= Subgrain rotation recrystallization =

Metallurgical technique

In metallurgy, materials science and structural geology, subgrain rotation recrystallization is recognized as an important mechanism for dynamic recrystallisation. It involves the rotation of initially low-angle sub-grain boundaries until the mismatch between the crystal lattices across the boundary is sufficient for them to be regarded as grain boundaries. This mechanism has been recognized in many minerals (including quartz, calcite, olivine, pyroxenes, micas, feldspars, halite, garnets and zircons) and in metals (various magnesium, aluminium and nickel alloys).

== Structure ==

In metals and minerals, grains are ordered structures in different crystal orientations. Subgrains are defined as grains that are oriented at a < 10–15 degree angle at the grain boundary, making it a low-angle grain boundary (LAGB). Due to the relationship between the energy versus the number of dislocations at the grain boundary, there is a driving force for fewer high-angle grain boundaries (HAGB) to form and grow instead of a higher number of LAGB. The energetics of the transformation depend on the interfacial energy at the boundaries, the lattice geometry (atomic and planar spacing, structure [i.e. FCC/BCC/HCP] of the material, and the degrees of freedom of the grains involved (misorientation, inclination). The recrystallized material has less total grain boundary area, which means that failure via brittle fracture along the grain boundary is less probable.

== Mechanism ==

Subgrain rotation recrystallization is a type of continuous dynamic recrystallization. Continuous dynamic recrystallization involves the evolution of low-angle grains into high-angle grains, increasing their degree of misorientation. One mechanism could be the migration and agglomeration of like-sign dislocations in the LAGB, followed by grain boundary shearing. The transformation occurs when the subgrain boundaries contain small precipitates, which pin them in place. As the subgrain boundaries absorb dislocations, the subgrains transform into grains by rotation, instead of growth. This process generally occurs at elevated temperatures, which allows dislocations to both glide and climb; at low temperatures, dislocation movement is more difficult and the grains are less mobile.
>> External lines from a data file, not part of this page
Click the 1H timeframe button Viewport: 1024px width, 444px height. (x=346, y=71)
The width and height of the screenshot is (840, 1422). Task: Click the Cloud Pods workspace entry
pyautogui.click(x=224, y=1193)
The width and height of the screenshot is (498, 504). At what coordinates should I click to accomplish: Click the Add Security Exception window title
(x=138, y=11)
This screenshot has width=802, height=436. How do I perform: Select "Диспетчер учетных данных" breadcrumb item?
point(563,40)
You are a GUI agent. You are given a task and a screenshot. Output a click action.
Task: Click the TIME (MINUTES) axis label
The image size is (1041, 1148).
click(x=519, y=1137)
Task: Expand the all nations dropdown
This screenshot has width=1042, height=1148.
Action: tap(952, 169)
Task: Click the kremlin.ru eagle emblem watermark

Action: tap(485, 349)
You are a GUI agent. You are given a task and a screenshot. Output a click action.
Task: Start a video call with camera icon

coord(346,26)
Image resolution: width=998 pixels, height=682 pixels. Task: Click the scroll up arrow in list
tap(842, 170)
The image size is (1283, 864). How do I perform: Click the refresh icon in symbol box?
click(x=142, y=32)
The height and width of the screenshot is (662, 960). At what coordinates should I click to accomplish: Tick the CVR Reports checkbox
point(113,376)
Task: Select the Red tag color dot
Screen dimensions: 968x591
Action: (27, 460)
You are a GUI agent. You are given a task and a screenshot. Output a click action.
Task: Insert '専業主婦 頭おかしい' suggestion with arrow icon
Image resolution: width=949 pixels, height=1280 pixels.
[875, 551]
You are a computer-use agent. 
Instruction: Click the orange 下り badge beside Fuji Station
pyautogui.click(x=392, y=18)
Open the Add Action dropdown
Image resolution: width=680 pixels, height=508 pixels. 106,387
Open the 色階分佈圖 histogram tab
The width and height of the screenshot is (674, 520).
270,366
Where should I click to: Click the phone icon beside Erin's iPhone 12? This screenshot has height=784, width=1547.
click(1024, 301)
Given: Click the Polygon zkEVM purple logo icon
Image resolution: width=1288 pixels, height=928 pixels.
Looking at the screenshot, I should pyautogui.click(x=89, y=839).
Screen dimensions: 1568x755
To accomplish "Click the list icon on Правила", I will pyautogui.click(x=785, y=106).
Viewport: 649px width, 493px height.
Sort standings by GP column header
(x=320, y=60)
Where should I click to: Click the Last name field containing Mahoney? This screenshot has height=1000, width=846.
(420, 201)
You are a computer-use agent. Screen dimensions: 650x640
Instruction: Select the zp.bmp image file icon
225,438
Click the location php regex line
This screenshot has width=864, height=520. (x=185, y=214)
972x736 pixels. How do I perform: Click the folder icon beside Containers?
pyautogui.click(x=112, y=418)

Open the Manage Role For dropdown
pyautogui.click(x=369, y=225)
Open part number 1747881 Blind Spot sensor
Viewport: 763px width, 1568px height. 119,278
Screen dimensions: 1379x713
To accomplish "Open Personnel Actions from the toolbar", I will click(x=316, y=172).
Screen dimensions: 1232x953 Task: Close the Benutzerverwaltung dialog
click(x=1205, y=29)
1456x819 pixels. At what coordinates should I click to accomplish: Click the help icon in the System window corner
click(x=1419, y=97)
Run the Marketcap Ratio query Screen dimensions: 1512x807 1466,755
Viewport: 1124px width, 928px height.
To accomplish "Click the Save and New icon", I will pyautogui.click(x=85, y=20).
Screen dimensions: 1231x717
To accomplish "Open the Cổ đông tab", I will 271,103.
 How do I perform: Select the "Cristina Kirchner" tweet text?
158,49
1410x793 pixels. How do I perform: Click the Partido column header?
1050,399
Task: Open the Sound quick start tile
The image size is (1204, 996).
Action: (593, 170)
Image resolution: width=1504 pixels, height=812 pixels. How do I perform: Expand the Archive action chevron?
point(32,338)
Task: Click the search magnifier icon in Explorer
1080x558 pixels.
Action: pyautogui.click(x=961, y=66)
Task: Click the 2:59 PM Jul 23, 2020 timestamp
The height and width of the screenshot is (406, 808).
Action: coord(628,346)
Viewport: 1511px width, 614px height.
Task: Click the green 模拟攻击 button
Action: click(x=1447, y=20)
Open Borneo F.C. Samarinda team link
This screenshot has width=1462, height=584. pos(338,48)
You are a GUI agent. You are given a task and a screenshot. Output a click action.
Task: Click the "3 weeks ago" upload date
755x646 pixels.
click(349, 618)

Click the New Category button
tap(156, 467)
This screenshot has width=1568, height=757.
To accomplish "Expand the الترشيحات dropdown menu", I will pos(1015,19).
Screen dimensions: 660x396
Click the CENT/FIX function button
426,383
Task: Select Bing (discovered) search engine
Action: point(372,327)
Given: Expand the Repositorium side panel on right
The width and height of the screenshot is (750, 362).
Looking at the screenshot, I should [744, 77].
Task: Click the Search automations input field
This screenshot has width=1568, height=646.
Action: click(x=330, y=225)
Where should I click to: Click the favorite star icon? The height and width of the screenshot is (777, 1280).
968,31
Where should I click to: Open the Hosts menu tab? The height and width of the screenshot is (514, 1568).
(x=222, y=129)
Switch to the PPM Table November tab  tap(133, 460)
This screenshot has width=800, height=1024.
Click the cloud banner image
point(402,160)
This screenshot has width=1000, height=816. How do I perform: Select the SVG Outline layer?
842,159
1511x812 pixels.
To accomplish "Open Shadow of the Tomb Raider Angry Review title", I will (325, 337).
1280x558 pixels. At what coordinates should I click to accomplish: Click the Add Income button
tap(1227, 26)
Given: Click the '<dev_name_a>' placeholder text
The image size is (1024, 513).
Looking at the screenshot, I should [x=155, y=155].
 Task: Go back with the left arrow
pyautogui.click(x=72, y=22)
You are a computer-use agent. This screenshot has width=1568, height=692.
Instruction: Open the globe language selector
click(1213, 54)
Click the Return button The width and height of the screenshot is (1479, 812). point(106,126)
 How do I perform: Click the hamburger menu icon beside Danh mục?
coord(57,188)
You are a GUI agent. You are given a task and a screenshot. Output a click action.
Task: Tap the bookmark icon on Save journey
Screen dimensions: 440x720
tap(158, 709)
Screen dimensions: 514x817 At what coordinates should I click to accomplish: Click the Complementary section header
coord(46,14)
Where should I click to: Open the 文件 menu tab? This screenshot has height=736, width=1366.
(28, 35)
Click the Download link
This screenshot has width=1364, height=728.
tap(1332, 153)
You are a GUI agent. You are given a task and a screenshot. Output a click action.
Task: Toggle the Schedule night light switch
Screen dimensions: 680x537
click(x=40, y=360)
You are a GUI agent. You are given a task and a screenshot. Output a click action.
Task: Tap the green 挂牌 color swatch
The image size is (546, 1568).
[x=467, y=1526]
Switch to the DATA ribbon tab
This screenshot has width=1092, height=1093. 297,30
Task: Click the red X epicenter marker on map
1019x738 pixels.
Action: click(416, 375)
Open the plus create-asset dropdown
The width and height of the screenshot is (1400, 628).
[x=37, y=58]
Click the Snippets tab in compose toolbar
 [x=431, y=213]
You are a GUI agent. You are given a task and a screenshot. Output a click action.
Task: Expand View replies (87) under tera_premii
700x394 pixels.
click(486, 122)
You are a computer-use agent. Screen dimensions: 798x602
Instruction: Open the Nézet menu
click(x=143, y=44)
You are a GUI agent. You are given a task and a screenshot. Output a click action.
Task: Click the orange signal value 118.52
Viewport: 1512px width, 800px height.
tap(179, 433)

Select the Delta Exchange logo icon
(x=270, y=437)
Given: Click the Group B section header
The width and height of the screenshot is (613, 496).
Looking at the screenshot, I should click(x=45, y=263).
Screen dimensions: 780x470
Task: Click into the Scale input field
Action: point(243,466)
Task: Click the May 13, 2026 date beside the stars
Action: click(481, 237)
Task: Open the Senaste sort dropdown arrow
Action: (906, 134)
By contrast, discontinuous dynamic recrystallization involves nucleation and growth of new grains, where due to increased temperature and/or pressure, new grains grow at high angles compared to the surrounding grains.

== Mechanical properties ==

Grain strength generally follows the Hall–Petch relation, which states that material strength decreases with the square root of the grain size. A higher number of smaller subgrains leads to a higher yield stress, and so some materials may be purposefully manufactured to have many subgrains, and in this case subgrain rotation recrystallization should be avoided.

Precipitates may also form in grain boundaries. It has been observed that precipitates in subgrain boundaries grow in a more elongated shape parallel to the adjacent grains, whereas precipitates in HAGB are blockier. This difference in aspect ratio may provide different strengthening effects to the material; long plate-like precipitates in the LAGB may delaminate and cause brittle failure under stress. Subgrain rotation recrystallization reduces the number of LAGB, thus reducing the number of flat, long precipitates, and also reducing the number of available pathways for this brittle failure.

== Experimental techniques ==

Different grains and their orientations can be observed using scanning electron microscope (SEM) techniques such as electron backscatter diffraction (EBSD) or polarized optical microscopy (POM). Samples are initially cold- or hot-rolled to introduce a high degree of dislocation density, and then deformed at different strain rates so that dynamic recrystallization occurs. The deformation may be in the form of compression, tension, or torsion. The grains elongate in the direction of applied stress and the misorientation angle of subgrain boundaries increases.